Also note: a human may be confused by the Tsathoggua-Cthuga-Cxaxukluth river-crossing riddle but they'd never be confused about the danger of a frying pan on fire.
> Also note: a human may be confused by the Tsathoggua-Cthuga-Cxaxukluth river-crossing riddle but they'd never be confused about the danger of a frying pan on fire.
Which highlights the problem with using these riddles to assess other capabilities.
I wasn't talking about riddles, I was talking about real world. Suddenly something is just a little bit different and if you miss the change you fail. There's plenty of that in real world.
I am not sure I understand. It seems very easy. You cannot directly remove an element from an array, you could create a new array that excludes that element. Arrays have a fixed size once declared, and I cannot imagine anyone who has written some code not knowing. :/
I "have written some code" but it's been decades since I've done anything significant in Java in particular, and every language handles arrays (and/or data structures that get called "arrays") differently.

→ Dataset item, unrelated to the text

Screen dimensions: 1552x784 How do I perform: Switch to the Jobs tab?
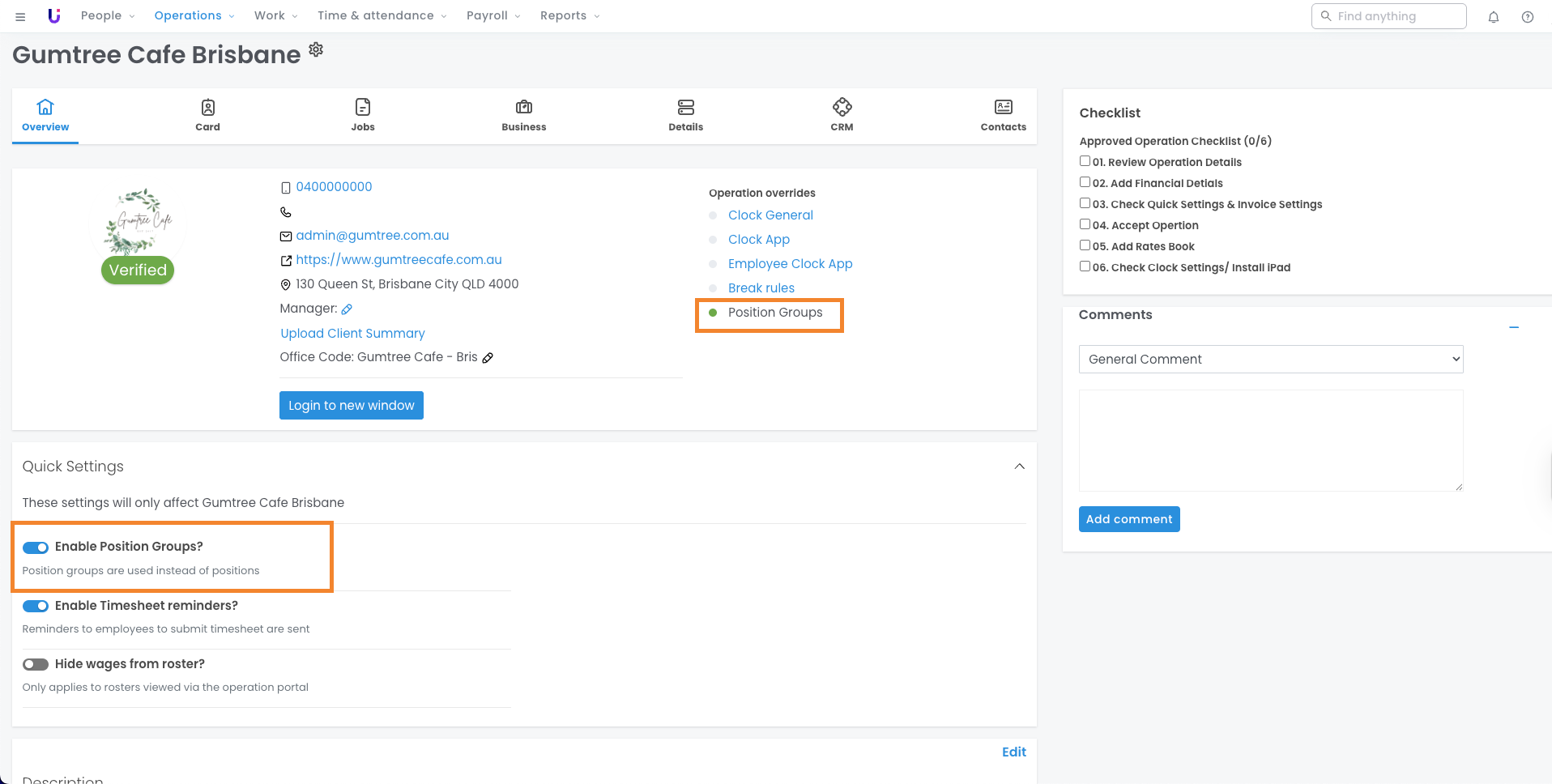[363, 114]
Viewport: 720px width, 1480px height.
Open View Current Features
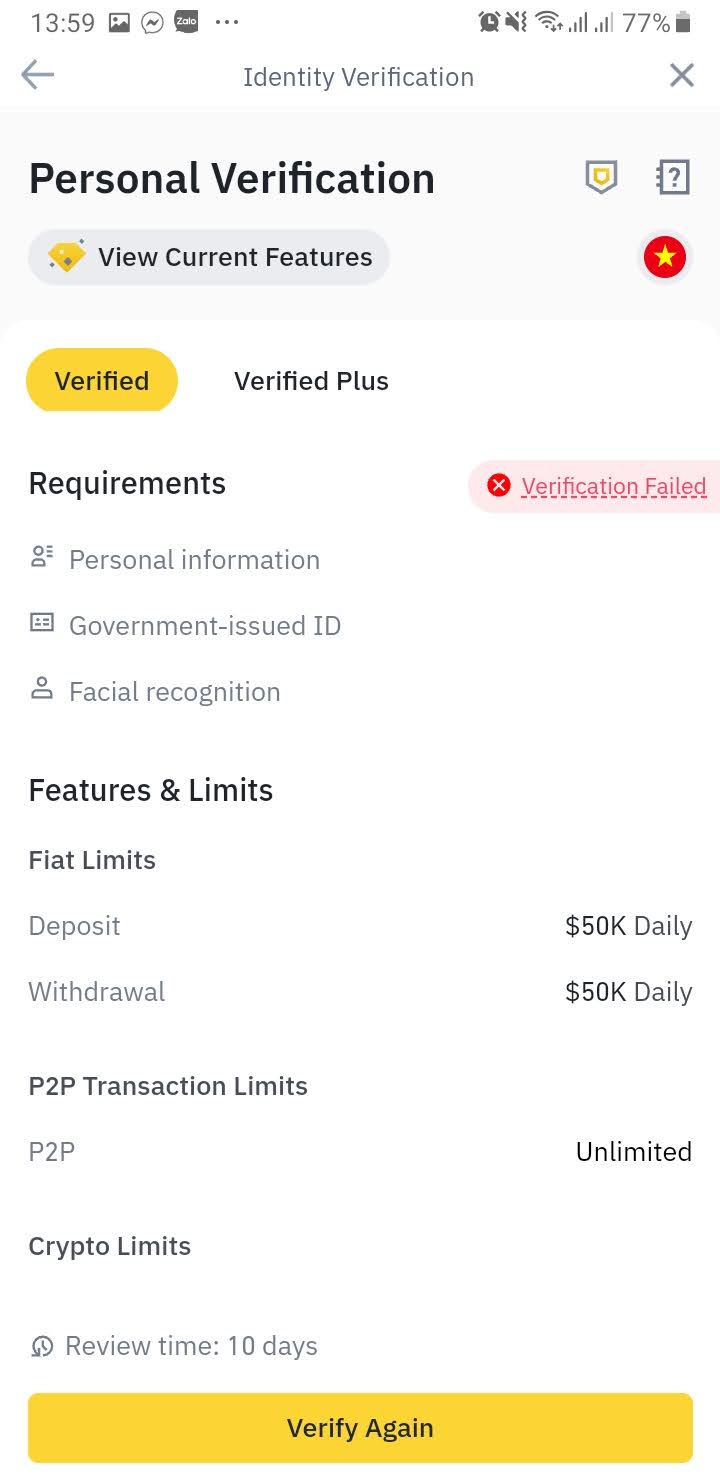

The terminology may be confusing, yes, although you would rather call them dynamic arrays or lists (like in Common Lisp). Plus you did say "decades", that is a long time nevertheless. I was not referring to people who have written some code decades ago, of course.
Most people with theory of mind can’t trivially solve this problem though. So the test doesn’t disprove ToM in general, just that it memorizes some results.
Would you care to explain how that responds to my point. I didn't feel the need to specify that ToM can not only be replaced with reasoning, but logic, and my point will still stand.
But that's exactly how real world works too.